_Records_:
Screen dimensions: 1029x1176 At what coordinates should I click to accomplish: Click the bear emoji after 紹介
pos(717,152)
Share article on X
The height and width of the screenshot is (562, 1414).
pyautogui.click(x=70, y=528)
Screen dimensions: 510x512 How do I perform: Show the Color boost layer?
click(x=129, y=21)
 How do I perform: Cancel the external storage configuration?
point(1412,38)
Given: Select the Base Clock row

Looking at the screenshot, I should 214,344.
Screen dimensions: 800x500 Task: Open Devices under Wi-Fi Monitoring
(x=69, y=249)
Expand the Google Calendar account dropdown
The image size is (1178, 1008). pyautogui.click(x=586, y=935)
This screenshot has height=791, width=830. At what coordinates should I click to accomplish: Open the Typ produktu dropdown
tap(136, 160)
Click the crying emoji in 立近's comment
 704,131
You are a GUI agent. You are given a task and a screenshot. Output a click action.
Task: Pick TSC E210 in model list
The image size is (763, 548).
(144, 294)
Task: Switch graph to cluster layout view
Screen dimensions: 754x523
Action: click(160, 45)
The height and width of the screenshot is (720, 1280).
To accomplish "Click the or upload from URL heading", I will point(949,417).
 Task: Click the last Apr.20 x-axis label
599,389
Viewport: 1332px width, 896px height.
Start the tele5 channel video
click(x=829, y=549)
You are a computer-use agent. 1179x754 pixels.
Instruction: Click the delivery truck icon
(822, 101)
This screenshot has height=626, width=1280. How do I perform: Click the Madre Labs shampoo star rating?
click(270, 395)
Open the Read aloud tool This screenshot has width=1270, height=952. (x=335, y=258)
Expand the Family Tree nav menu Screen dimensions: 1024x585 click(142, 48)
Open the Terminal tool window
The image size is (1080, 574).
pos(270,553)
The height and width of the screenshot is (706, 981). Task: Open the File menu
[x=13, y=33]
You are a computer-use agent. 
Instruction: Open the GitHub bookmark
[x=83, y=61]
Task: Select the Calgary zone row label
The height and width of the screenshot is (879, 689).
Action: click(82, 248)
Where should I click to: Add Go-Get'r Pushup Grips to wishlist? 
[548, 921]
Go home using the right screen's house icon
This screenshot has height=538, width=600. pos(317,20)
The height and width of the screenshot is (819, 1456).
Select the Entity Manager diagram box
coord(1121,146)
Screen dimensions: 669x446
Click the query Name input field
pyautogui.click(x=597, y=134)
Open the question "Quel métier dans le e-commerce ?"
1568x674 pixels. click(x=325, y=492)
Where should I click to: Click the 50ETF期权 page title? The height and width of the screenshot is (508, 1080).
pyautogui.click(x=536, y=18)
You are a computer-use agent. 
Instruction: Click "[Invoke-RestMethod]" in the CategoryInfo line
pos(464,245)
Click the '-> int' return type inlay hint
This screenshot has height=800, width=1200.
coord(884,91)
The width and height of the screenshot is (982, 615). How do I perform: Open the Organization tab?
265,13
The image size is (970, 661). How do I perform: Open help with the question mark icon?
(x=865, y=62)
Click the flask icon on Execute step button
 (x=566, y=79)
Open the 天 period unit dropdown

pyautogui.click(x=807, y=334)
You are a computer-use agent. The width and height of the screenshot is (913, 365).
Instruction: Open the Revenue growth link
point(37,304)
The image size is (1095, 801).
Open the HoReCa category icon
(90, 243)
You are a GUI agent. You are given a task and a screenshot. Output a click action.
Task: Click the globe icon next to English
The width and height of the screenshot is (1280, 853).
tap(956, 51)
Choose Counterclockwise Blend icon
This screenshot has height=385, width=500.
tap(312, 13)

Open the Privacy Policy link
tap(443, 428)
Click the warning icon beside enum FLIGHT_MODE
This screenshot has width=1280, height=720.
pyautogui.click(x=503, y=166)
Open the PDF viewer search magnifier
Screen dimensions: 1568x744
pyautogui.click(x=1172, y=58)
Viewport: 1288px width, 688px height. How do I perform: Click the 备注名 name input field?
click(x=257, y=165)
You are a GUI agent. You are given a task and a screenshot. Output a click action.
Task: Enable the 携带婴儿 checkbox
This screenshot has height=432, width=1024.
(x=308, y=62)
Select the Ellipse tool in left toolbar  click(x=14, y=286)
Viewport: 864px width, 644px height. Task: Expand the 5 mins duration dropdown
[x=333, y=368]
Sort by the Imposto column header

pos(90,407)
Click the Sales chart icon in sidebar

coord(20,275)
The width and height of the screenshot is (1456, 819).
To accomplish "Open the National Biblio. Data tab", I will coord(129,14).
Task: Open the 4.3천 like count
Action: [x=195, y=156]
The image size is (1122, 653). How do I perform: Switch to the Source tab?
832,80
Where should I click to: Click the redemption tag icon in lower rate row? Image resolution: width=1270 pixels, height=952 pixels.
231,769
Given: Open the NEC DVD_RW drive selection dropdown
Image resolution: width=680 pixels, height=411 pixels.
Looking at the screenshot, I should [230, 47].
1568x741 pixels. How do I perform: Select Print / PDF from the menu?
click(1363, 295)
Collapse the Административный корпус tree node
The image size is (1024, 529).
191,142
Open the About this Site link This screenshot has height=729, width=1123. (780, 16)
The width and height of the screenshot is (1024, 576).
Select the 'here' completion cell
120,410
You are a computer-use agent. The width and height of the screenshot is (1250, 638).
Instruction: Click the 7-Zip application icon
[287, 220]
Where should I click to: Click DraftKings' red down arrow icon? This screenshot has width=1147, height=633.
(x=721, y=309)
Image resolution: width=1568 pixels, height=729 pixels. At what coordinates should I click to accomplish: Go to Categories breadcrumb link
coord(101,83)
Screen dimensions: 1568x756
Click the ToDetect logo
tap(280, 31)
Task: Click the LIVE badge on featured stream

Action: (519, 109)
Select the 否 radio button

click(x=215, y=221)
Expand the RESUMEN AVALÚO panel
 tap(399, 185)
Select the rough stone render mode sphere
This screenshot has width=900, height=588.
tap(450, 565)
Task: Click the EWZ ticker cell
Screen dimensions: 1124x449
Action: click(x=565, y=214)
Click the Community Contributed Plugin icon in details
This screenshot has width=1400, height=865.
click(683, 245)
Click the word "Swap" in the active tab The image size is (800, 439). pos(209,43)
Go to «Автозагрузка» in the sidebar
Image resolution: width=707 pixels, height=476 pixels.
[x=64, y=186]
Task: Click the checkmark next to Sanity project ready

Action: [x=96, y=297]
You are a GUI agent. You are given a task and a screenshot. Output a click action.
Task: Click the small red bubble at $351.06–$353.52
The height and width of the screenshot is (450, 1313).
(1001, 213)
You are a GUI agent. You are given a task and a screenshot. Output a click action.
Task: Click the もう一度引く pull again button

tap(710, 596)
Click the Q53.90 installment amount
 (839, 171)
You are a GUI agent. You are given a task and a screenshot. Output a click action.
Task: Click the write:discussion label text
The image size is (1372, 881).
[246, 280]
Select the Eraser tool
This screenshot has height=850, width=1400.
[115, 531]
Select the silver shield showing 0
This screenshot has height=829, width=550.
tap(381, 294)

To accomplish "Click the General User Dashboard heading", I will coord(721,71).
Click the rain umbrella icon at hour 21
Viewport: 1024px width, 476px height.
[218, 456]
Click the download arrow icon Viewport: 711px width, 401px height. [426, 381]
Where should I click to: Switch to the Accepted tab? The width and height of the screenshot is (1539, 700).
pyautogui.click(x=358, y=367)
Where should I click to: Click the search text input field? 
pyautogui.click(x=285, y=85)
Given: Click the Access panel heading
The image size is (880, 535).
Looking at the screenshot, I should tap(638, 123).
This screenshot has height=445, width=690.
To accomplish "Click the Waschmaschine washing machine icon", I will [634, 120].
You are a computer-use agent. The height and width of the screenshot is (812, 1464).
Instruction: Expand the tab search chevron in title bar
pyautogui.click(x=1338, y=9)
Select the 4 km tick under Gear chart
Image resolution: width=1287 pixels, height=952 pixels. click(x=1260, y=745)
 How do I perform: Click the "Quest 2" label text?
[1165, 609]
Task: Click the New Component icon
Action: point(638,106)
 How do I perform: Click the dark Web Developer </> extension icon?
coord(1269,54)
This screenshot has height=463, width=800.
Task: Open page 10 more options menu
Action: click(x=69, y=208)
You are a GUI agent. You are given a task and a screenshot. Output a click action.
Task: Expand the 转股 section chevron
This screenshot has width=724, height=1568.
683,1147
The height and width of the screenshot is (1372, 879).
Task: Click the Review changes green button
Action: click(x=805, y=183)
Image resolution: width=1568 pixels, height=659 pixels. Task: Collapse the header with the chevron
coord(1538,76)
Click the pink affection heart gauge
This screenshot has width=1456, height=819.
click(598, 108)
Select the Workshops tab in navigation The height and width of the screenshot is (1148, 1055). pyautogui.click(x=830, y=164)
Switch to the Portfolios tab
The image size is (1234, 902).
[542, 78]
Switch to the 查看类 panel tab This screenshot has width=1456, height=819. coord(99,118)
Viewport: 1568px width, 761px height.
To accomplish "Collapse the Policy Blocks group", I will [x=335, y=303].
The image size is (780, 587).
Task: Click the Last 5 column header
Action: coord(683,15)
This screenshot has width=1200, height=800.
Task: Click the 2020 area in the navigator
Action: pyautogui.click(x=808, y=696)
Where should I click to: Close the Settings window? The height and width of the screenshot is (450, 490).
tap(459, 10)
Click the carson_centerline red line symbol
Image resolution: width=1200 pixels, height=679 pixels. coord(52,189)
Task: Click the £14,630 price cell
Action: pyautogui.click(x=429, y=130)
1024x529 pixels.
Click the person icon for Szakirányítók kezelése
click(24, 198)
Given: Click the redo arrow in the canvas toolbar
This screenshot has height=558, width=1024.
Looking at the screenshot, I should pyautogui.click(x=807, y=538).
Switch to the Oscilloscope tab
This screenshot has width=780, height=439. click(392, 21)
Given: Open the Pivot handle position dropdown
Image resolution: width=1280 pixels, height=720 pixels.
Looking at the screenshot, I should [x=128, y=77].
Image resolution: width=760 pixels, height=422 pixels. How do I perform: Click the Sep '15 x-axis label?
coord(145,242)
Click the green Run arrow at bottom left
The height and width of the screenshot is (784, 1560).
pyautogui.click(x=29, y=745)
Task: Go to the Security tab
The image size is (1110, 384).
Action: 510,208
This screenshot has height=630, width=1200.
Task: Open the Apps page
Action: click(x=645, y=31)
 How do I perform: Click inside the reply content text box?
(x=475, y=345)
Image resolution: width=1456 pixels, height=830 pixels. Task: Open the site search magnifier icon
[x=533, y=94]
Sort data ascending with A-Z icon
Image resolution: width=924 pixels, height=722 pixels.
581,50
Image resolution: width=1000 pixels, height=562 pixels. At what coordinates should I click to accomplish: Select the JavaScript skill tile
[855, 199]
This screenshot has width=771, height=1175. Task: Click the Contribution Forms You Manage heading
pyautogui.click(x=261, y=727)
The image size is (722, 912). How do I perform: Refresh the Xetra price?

_What this task involves_: Convert the items from the line with "You are a computer-use agent. The height" to the line with "Action: point(638,106)" into a numbered list, leaving out any blank lines.

_The solution_:
1. You are a computer-use agent. The height and width of the screenshot is (812, 1464).
2. Instruction: Expand the tab search chevron in title bar
3. pyautogui.click(x=1338, y=9)
4. Select the 4 km tick under Gear chart
5. Image resolution: width=1287 pixels, height=952 pixels. click(x=1260, y=745)
6.  How do I perform: Click the "Quest 2" label text?
7. [1165, 609]
8. Task: Click the New Component icon
9. Action: point(638,106)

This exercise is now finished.